BOTHELL, WA--(Marketwire - October 20, 2010) - AVI BioPharma, Inc. (NASDAQ: AVII), a developer of RNA-based therapeutics, today announced the presentation of data from the Company's influenza and dengue virus programs at the 48th Annual Meeting of the Infectious Diseases Society of America in Vancouver, Canada.
Patrick Iversen, Ph.D., Senior Vice President of Research and Innovation at AVI, will present during the poster session, Virology: Influenza, at noon PDT on Friday, Oct. 22. The presentation, 766, is titled "PMOplus™ Chemistry for Rapid Response to Novel Therapeutic for Pandemic Influenza (H1N1-SOIV)." The presentation will feature preclinical data that identifies AVI-7100 as a lead candidate with a broad safety margin and demonstrated efficacy in mouse and ferret influenza models challenged by H3N2 and H1N1, respectively.
Dr. Iversen will also present an abstract during the late-breaking poster session at 12:30 p.m. PDT on Saturday, Oct. 23. The presentation, LB-1, is titled "An Emerging Therapeutic for the Treatment of Dengue Viral Infections." The presentation will feature data from preclinical studies of AVI-6006 in dengue virus infected mouse and ferret models.
Both presentations will be posted on the AVI BioPharma Web site in the "Our Programs" section after their respective sessions are completed.

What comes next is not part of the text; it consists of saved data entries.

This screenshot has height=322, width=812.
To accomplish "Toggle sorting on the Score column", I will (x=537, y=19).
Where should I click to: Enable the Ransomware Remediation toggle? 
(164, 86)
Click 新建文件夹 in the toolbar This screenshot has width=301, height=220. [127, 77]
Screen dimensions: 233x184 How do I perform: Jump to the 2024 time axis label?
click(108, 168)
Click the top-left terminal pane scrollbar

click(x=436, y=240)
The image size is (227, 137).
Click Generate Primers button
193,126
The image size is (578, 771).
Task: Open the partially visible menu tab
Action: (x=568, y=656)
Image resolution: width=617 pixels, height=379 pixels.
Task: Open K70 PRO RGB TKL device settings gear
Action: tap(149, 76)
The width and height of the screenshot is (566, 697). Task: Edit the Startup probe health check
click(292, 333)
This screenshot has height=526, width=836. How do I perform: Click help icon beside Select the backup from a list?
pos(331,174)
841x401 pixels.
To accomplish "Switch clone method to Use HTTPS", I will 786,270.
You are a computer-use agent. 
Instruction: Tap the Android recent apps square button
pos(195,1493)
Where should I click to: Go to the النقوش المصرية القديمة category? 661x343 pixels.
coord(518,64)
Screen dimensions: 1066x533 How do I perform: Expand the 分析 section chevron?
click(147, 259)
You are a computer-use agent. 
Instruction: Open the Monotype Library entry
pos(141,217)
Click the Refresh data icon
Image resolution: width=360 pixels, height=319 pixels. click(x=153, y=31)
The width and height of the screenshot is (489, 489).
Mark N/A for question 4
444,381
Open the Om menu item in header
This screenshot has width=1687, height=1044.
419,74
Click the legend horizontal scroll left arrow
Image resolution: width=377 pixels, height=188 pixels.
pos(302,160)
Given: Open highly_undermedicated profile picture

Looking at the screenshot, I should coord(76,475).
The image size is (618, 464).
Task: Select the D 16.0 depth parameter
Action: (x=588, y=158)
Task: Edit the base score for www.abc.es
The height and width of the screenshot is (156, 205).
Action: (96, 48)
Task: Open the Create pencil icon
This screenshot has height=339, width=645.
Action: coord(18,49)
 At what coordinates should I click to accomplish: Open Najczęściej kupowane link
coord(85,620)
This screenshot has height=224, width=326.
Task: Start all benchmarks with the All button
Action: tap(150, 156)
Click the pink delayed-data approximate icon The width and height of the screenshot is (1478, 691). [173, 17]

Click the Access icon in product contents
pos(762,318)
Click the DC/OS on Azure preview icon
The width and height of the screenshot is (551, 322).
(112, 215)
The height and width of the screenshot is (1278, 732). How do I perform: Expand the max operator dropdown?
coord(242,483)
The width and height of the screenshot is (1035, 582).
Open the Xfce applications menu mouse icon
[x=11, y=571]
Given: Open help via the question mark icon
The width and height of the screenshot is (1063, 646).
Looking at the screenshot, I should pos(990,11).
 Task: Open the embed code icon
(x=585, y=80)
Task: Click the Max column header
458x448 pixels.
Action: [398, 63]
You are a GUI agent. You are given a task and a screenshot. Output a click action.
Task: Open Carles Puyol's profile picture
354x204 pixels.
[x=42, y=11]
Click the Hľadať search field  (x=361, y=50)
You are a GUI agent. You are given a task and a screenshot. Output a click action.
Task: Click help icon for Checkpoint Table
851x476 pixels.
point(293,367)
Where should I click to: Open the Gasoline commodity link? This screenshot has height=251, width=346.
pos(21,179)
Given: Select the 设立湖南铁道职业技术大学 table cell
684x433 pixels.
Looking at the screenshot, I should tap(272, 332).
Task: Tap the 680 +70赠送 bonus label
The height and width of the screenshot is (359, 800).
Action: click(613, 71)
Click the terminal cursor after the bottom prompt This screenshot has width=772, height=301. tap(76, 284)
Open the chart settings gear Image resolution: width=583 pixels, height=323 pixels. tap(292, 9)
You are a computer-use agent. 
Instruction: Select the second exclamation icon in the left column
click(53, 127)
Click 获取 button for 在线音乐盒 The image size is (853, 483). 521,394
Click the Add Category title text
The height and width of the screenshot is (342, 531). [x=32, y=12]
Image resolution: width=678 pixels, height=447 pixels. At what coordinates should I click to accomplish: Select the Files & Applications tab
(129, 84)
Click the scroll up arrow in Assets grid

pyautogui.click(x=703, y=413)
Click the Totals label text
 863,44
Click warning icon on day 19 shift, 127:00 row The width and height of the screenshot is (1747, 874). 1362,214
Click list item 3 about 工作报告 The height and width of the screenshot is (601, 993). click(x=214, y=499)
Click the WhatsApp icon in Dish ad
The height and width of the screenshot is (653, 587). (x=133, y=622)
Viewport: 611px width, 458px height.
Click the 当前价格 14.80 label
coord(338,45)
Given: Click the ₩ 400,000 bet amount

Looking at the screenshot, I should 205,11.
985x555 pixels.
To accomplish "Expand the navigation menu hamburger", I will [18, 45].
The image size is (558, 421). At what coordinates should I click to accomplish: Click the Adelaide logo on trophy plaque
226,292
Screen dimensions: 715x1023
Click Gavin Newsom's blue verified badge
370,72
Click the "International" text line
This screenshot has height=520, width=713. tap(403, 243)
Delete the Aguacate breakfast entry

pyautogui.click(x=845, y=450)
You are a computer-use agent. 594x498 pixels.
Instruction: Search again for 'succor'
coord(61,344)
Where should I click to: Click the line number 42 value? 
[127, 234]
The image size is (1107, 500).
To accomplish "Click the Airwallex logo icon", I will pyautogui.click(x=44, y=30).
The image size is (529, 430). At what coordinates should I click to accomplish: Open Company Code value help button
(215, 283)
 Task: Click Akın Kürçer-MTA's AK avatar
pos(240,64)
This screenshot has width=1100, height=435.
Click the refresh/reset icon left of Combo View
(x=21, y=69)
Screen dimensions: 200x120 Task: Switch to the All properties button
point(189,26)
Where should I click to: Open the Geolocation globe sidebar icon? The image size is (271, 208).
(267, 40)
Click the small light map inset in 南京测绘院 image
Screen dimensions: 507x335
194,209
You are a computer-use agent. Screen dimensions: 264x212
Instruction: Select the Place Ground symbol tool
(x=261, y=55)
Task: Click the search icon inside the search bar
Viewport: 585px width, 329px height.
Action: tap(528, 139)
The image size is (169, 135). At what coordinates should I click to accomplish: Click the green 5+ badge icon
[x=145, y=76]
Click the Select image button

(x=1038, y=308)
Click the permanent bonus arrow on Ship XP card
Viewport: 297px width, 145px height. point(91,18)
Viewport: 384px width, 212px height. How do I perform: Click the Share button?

AVI-7100 and AVI-6006 are AVI's lead therapeutic candidates for influenza and dengue virus infections, respectively. Both candidates employ AVI's patented PMOplus™ technology that selectively introduces positive charges to its phosphorodiamidate morpholino oligomer (PMO) backbone to improve interaction between the drug and its target.
About AVI BioPharma
AVI BioPharma is focused on the discovery and development of novel RNA-based therapeutics for rare and infectious diseases, as well as other select disease targets. Applying pioneering technologies developed and optimized by AVI, the Company is able to target a broad range of diseases and disorders through distinct RNA-based mechanisms of action. Unlike other RNA-based approaches, AVI's technologies can be used to directly target both messenger RNA (mRNA) and precursor messenger RNA (pre-mRNA) to either down-regulate (inhibit) or up-regulate (promote) the expression of targeted genes or proteins. By leveraging our highly differentiated RNA antisense-based technology platform, AVI has built a pipeline of potentially transformative therapeutic agents, including one in the clinical development stage for the treatment of Duchenne muscular dystrophy. For more information, visit www.avibio.com.
Forward-Looking Statements and Information
This press release contains statements that are forward-looking, including statements about the development of AVI 7100 and 6006, other antisense-based technology and the efficacy, potency and utility of our product candidates in the treatment of rare and infectious diseases, and its potential to treat a broad number of human diseases. These forward-looking statements involve risks and uncertainties, many of which are beyond AVI's control. Known risk factors include, among others: clinical trials may not demonstrate safety and efficacy of any of AVI's drug candidates and/or AVI's antisense-based technology platform; any of AVI's drug candidates may fail in development, may not receive required regulatory approvals, or be delayed to a point where they do not become commercially viable. Any of the foregoing risks could materially and adversely affect AVI's business, results of operations and the trading price of its common stock. For a detailed description of risks and uncertainties AVI faces, you are encouraged to review the official corporate documents filed with filed with the Securities and Exchange Commission. AVI does not undertake any obligation to publicly update its forward-looking statements based on events or circumstances after the date hereof.